====== Given records ======
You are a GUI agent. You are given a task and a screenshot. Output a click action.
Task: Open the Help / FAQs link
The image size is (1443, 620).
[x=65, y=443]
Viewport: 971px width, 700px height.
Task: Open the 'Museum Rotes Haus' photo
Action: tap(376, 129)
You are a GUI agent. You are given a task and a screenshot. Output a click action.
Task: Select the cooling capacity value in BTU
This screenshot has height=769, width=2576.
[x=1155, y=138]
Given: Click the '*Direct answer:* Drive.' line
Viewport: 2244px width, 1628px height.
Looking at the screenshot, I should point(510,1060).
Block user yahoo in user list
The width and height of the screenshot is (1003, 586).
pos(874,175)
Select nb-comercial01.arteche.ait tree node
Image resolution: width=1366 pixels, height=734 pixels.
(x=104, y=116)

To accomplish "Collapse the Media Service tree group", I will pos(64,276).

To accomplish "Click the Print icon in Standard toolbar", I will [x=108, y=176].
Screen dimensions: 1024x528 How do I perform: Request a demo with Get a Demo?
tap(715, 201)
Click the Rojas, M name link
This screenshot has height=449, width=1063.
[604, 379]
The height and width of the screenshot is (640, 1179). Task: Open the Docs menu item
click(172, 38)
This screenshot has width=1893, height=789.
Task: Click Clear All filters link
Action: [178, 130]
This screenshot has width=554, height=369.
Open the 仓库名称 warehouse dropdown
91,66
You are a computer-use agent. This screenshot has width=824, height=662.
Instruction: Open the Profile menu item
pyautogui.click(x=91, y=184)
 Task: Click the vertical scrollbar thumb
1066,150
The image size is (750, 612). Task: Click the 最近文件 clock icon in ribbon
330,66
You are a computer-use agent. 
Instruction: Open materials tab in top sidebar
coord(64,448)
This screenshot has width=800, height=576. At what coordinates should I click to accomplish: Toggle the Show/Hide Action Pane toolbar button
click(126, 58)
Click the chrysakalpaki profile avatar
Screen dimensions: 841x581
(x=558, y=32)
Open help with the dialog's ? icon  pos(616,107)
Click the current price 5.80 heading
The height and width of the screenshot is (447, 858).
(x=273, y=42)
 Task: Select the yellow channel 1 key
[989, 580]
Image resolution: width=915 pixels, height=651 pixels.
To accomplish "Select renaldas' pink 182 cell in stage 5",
======
Please reproduce all of the entries above exactly as they appear.

**Exercise output:**
You are a GUI agent. You are given a task and a screenshot. Output a click action.
Task: Open the Help / FAQs link
The image size is (1443, 620).
[x=65, y=443]
Viewport: 971px width, 700px height.
Task: Open the 'Museum Rotes Haus' photo
Action: tap(376, 129)
You are a GUI agent. You are given a task and a screenshot. Output a click action.
Task: Select the cooling capacity value in BTU
This screenshot has height=769, width=2576.
[x=1155, y=138]
Given: Click the '*Direct answer:* Drive.' line
Viewport: 2244px width, 1628px height.
Looking at the screenshot, I should point(510,1060).
Block user yahoo in user list
The width and height of the screenshot is (1003, 586).
pos(874,175)
Select nb-comercial01.arteche.ait tree node
Image resolution: width=1366 pixels, height=734 pixels.
(x=104, y=116)

To accomplish "Collapse the Media Service tree group", I will pos(64,276).

To accomplish "Click the Print icon in Standard toolbar", I will [x=108, y=176].
Screen dimensions: 1024x528 How do I perform: Request a demo with Get a Demo?
tap(715, 201)
Click the Rojas, M name link
This screenshot has height=449, width=1063.
[604, 379]
The height and width of the screenshot is (640, 1179). Task: Open the Docs menu item
click(172, 38)
This screenshot has width=1893, height=789.
Task: Click Clear All filters link
Action: [178, 130]
This screenshot has width=554, height=369.
Open the 仓库名称 warehouse dropdown
91,66
You are a computer-use agent. This screenshot has width=824, height=662.
Instruction: Open the Profile menu item
pyautogui.click(x=91, y=184)
 Task: Click the vertical scrollbar thumb
1066,150
The image size is (750, 612). Task: Click the 最近文件 clock icon in ribbon
330,66
You are a computer-use agent. 
Instruction: Open materials tab in top sidebar
coord(64,448)
This screenshot has width=800, height=576. At what coordinates should I click to accomplish: Toggle the Show/Hide Action Pane toolbar button
click(126, 58)
Click the chrysakalpaki profile avatar
Screen dimensions: 841x581
(x=558, y=32)
Open help with the dialog's ? icon  pos(616,107)
Click the current price 5.80 heading
The height and width of the screenshot is (447, 858).
(x=273, y=42)
 Task: Select the yellow channel 1 key
[989, 580]
Image resolution: width=915 pixels, height=651 pixels.
To accomplish "Select renaldas' pink 182 cell in stage 5",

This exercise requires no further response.